Calculating the Calorific value of biomass from its elemental states
Abstract
Biomass is an indirect source of solar energy and its renewable in nature. During the numerical simulations in thermo-chemical conversion systems for biomass, its calorific value is very vital. Over the years, a number of formulae have been proposed in the literature to estimate the calorific value of biomass fuels from its elementary components. These methods include proximate, ultimate and chemical analysis. In this thesis, a larger data base of biomass samples collected from the open literature was used to
evaluate the correlations of these methods using statistic regression analysis. The results showed that the correlations based on the linear regression analysis is more accurate compared to that based on the non-linear regression. The low accuracy of previous correlations was attributed to limited samples used during their derivation.

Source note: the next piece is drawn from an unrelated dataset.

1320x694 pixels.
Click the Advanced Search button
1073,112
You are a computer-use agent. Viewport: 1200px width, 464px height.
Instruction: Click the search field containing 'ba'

In order to achieve a higher accuracy, new correlations were proposed to estimate the calorific value by regression analysis based on present data base. This new correlation between the calorific value and elemental components of biomass could
be employed to estimate the calorific value from regression analysis. The new formula based on the composition of main elements (wt / %; carbon (C), hydrogen (H), oxygen (O), nitrogen (N) and Sulphur (S) based on non-linear regression
analysis is;-0.02C + 0.75 H- 0.01 C x H – 0.001 O – 0.130 x N + 5.04 N + 31.6 S x O +22.32 C – 46.22 = Calorific value (MJ/Kg).
The R- squared value is 0.985